Artist: Gilmore's Band
Author: John Stafford Smith/Francis Ford Key
Label: New Jersey
Year: 1892
On cylinder. N°2 US. Original title of the melody: To Anacreon In Heaven, a drinking song written by Stafford Smith and introduced in the London Crown And Anchor pub (circa 1777). The melody crossed the Atlantic, where it first fitted patriotic song Adams And Liberty. Later in 1814 during the English siege of Fort McHenry near Baltimore, first witness Francis Ford Key wrote a poem entitled: Defence Of Fort McHenry To The Tune Anacreon In Heaven, including a line about the proud flag waving bravely along. "The Star Spangled Banner" seemed to be an easier title. Following the battle of Baltimore the song spread like wildfire. First singer mentioned was actor Ferdinand Durang who introduced it in a small tavern in Baltimore days after the siege. Key's original manuscript was auctioned in 1934 for $24.000. One of the main attractions of the Smithsonian Institute in Washington D.C. is the authentic bullet riddled Star Spangled Banner Francis Key saw waving over Fort McHenry. To stress his familiarity with the music of To Anacreon In Heaven, Francis Key wrote another poem to that same melody well in advance of the Star-Spangled Banner: The Warrior's Return in honor of Stephen Decatur's triumphant campaign during the war with Tripoli (1801-1805). Novelist F. Scott Fitzgerald (The Great Gatsby) had Francis Ford Key as one of his forefathers.
Covers:
Sousa's Band [on disc]
Margaret Woodrow Wilson [daughter of President Woodrow Wilson]
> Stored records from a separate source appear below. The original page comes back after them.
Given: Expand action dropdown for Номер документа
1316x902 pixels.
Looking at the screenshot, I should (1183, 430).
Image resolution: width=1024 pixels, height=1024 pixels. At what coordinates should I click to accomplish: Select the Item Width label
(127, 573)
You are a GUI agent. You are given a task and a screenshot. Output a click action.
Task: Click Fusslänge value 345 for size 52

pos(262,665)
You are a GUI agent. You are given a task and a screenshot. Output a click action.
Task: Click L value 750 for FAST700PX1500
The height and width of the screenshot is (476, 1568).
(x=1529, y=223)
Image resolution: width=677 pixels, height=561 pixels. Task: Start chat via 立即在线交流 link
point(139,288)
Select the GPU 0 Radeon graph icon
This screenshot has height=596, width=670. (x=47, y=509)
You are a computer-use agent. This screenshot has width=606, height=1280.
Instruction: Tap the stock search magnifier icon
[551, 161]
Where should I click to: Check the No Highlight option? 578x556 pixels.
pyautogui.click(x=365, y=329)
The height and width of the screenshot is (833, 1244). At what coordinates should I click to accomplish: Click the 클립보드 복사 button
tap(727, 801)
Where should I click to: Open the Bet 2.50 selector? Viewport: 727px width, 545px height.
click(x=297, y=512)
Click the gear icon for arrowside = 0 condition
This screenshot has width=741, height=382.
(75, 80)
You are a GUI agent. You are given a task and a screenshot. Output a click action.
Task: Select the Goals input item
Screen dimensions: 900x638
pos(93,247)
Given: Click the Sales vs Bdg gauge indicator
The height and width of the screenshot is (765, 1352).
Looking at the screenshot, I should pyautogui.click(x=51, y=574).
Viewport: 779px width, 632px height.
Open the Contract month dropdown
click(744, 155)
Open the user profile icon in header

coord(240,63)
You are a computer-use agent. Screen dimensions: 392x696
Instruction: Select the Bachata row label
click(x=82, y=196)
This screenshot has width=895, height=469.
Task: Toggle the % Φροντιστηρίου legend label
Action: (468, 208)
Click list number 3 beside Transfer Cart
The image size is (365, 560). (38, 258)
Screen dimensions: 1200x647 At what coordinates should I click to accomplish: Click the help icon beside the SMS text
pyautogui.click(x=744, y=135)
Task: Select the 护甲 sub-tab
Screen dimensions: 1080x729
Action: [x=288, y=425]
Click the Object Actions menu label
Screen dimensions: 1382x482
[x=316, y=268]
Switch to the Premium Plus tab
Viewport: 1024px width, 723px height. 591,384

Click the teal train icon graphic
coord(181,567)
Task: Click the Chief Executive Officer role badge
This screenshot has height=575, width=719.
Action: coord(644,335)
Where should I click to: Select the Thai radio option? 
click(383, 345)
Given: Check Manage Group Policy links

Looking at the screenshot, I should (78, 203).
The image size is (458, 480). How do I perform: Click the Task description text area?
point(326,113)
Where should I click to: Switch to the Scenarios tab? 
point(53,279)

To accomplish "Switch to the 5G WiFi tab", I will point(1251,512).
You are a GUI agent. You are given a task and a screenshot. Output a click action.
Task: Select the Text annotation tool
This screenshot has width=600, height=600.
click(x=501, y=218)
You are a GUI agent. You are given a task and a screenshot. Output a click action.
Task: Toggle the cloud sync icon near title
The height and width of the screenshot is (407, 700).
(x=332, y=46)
Prince's Orch. [Charles Adams Prince was a relative of President John Adams]
John McCormack [n°1 US]
Bing Crosby [B-side of God Bless America]
Kate Smith [B-side of God Bless America]
Jimi Hendrix [at Woodstock of course, but he introduced it earlier that year: on his West Coast Seattle Boy box set there's a version from April '69]
Kim Weston [at Wattstax]
Whitney Houston [at the Super Bowl ceremony days before the first Gulf War]
Take 6 [on Song Of America, with the Fort McHenry flag on the cover]
Official US national anthem since 1931, when it replaced Kathrine Ann Bates' America The Beautiful.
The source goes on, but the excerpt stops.